1 A Manual of Diseases of the Throat and Nose, 1881, p. 241.

No matter which of the methods be accepted, the treatment of polypus resolves itself into two simple propositions. When one or two large polypi are present in a capacious nasal chamber, the removal of the growths either by avulsion or snaring is a simple matter, and can often be accomplished in a single sitting. When numbers of small polypi are scattered over a large surface, particularly if they grow from the sides of the middle turbinated bone, the treatment is tedious, and even after the growths are removed a series of applications are required to cure the thickened and infiltrated mucous membrane.

Sarcoma, fibroma, and carcinoma are infrequent causes of nasal disease.
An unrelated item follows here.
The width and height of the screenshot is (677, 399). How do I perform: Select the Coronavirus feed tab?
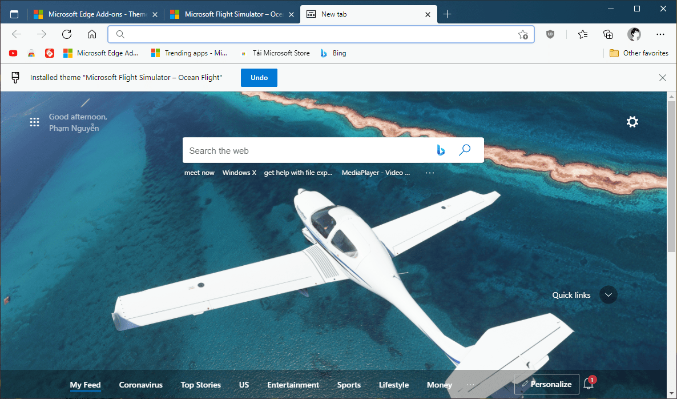pyautogui.click(x=140, y=385)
When located in the nasal chambers they do not present any characters with which I am familiar which distinguish them from the expressions they assume in other parts of the body. When involving the respiratory tract they alike create symptoms by obstruction, by excitement of the secretions, and by the reflexes due to the involvement of the branches of the fifth pair of nerves. When situated in the olfactory track the obstruction to nasal respiration is absent, but the reflex symptoms are pronounced: the patient is liable to depression of spirits and to frontal headache. Encroachment upon the orbital, pharyngeal, and encranial spaces is common in the last stages.
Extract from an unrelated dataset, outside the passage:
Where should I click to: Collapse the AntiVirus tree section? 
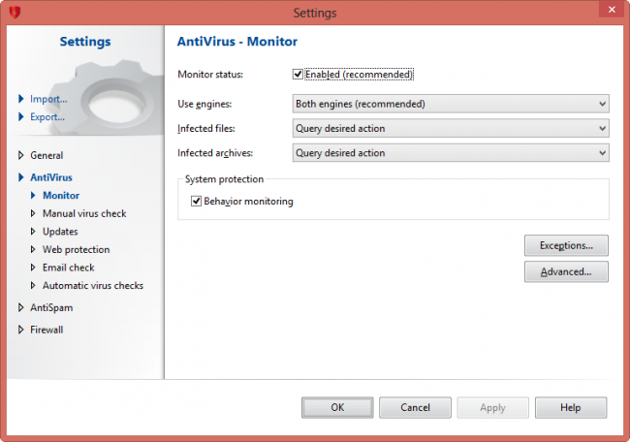(x=21, y=177)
Perhaps the most common way in which these morbid growths induce symptoms referable to the nose is by obstruction of the respiratory tract by the incursions of a mass originating at a point beyond the limits of the nasal chambers. In this way a growth in the pharynx may close one or both choanæ, or protrude into the nose from the spheni-palatine space by breaking down the ascending plate of the palatal bone as it forms the median wall of this space; or the growth may project inward from the superior maxilla.
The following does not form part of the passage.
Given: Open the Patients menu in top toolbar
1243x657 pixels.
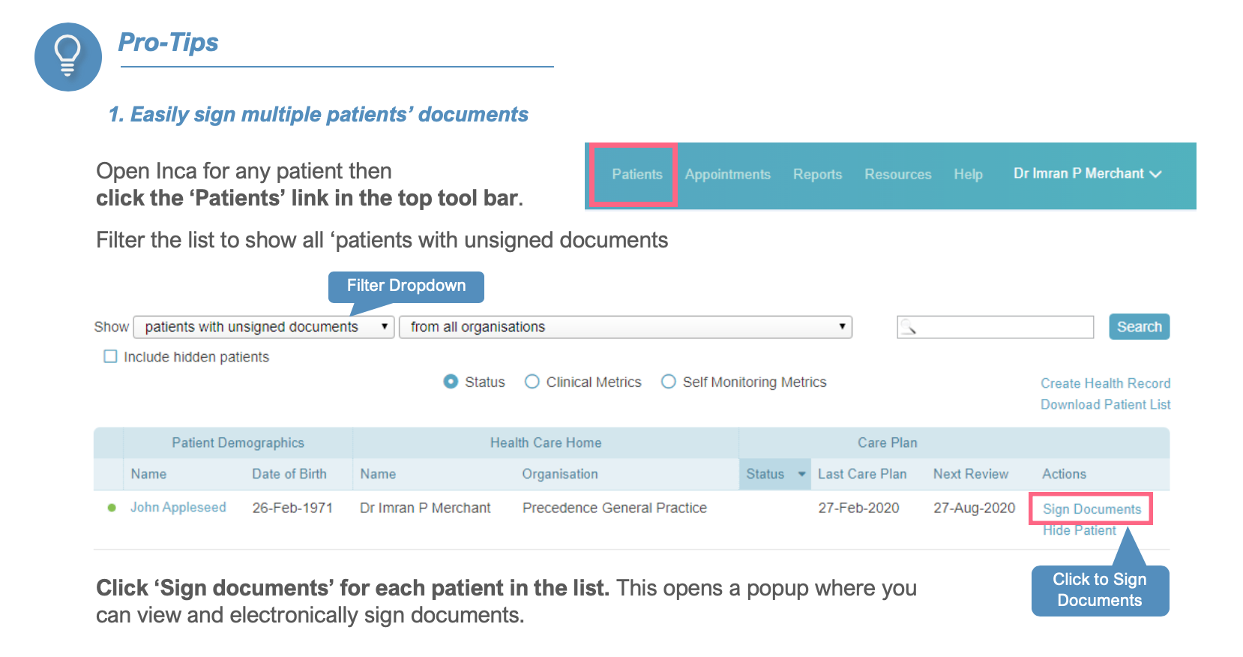Looking at the screenshot, I should pyautogui.click(x=637, y=174).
In one case under my care, of obscure growth high up within the nose, which ended fatally by involvement of the membranes of the brain, a tenacious mucus of a dark chocolate color was withdrawn from the nose into the throat. The peculiar color of the mucus was found to be caused by a mixture of blood. In my judgment, this peculiar mixture of blood and pus was significant. The blood and mucus had not been mixed in the nasal chamber to cause the chocolate or rusty hue, for then we would have had the appearance customary in epistaxis of bright blood and frothy mucus mechanically held together. The even dissemination of the blood through the mucus would point to the conclusion that the blood had escaped in small quantity at the time of the formation of the mucus. Why such mucus does not constantly form in inflammatory states of the mucous membrane of the nose, as it does from the pulmonary mucous membrane in pneumonia, I am not prepared to say. But existing as it did in a case where a deep-seated disease was present may be accepted as a fact in some way connected with the invasion of a morbid growth in and upon the nasal mucous surface.

The pharynx is always in a state of hyperæmia when morbid growths of the above groups are present in the nose. The front of the velum is apt to be covered with a great number of minute papillæ, which, however, are often seen in anæmic individuals, and are not therefore pathognomonic.